To answer the above questions, before we train the model, we firstly normalize all parameters over given 8k samples with mean equals zero and variance equals 1. Under this condition, "NAN" in the data, which means the participants didn't give the information, can be treated as zero. After we train the model, the magnitude of coefficient will tell the importance of corresponding parameters, and sign of coefficient will show whether it will positively or negatively support.
 

In training data, we use first 1000 data as testing data and the rest 3500 data as training data for both male and female.

### part 1. Male

In [16]:

import pandas as pdde
import numpy as np
import matplotlib.pylab as plt
from sklearn import cross_validation, linear_model

%matplotlib inline
data_df = pd.read_csv("Speed Dating Data.csv", encoding="ISO-8859-1")
data_df.head()
fields = data_df.columns
num_dates_per_male = data_df[data_df.gender == 1].groupby('iid').apply(len)
num_dates_per_female = data_df[data_df.gender == 0].groupby('iid').apply(len)


# 1.Preprocessing
def str_to_float(series):
    return series.apply(lambda x: str(x).replace(",", "")).astype('float64')

for trait in ['mn_sat', 'tuition', 'income']:
    data_df[trait] = str_to_float(data_df[trait])

    
data_df['pid'] = data_df['pid'].fillna(-1.0).astype('int64')  # Invalid PID as -1

# standardize features
def standardize_feature(series):
    return (series - series.mean()) / series.std(ddof=0)
    
    
# 2.PROFILE OF THE PERSON
#     2.1 'tuition' + 'income' -> 'financial'

# fill out the nan in tuition and income to be mean value.
data_df['tuition']=data_df['tuition'].fillna(data_df['tuition'].mean())
data_df['income']=data_df['income'].fillna(data_df['income'].mean())

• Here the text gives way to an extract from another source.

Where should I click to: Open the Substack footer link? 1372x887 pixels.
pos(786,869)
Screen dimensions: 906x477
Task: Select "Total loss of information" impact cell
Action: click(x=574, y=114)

# standardize -> plus, not used

# data_df['financial'] = standardize_feature(data_df['tuition']) \
#                        .add(standardize_feature(data_df['income']), fill_value=0.0)

# plus -> standardize
data_df['financial'] = standardize_feature((data_df['tuition']) \
                       .add((data_df['income'])))

    
    
#     2.2 'date' + 'go_out' -> 'experience' 
#     fill nan
data_df['date']=data_df['date'].fillna(data_df['date'].mean())
data_df['go_out']=data_df['go_out'].fillna(data_df['go_out'].mean())

#     importance bet/ date and go_out. giving date more weight.
a=5
b=1
data_df['experience'] = a*data_df['date'] + b*data_df['go_out']
data_df['experience'] = standardize_feature(data_df['experience'])


#     2.3 'mn_sat' -> 'intelligence'
data_df['int'] = standardize_feature(data_df['mn_sat']);
data_df['int'] = data_df['int'].fillna(value = 0)

# 3 pairwise features for male participants

#     3.0
# divide them into female data and male data
data_df_m = data_df[data_df.gender == 1] #data of male
data_df_f = data_df[data_df.gender == 0] #data of female


# Create a dataframe containing information for each person that needs to be looked up
# profiles = data_df[['iid', 'mn_sat', 'goal', 'field_cd', 'financial', 'experience']]\
#            .set_index(keys='iid').drop_duplicates()
    
profiles_m = data_df_m[['iid', 'int',  'field_cd', 'financial', 'experience','career_c']]\
           .set_index(keys='iid').drop_duplicates()
for trait in ['int', 'financial', 'experience']:
#     profiles_m[trait] = profiles_m[trait].fillna(profiles_m[trait].mean())  # Fill NaN values with mean
    profiles_m[trait] = profiles_m[trait].fillna(value=0)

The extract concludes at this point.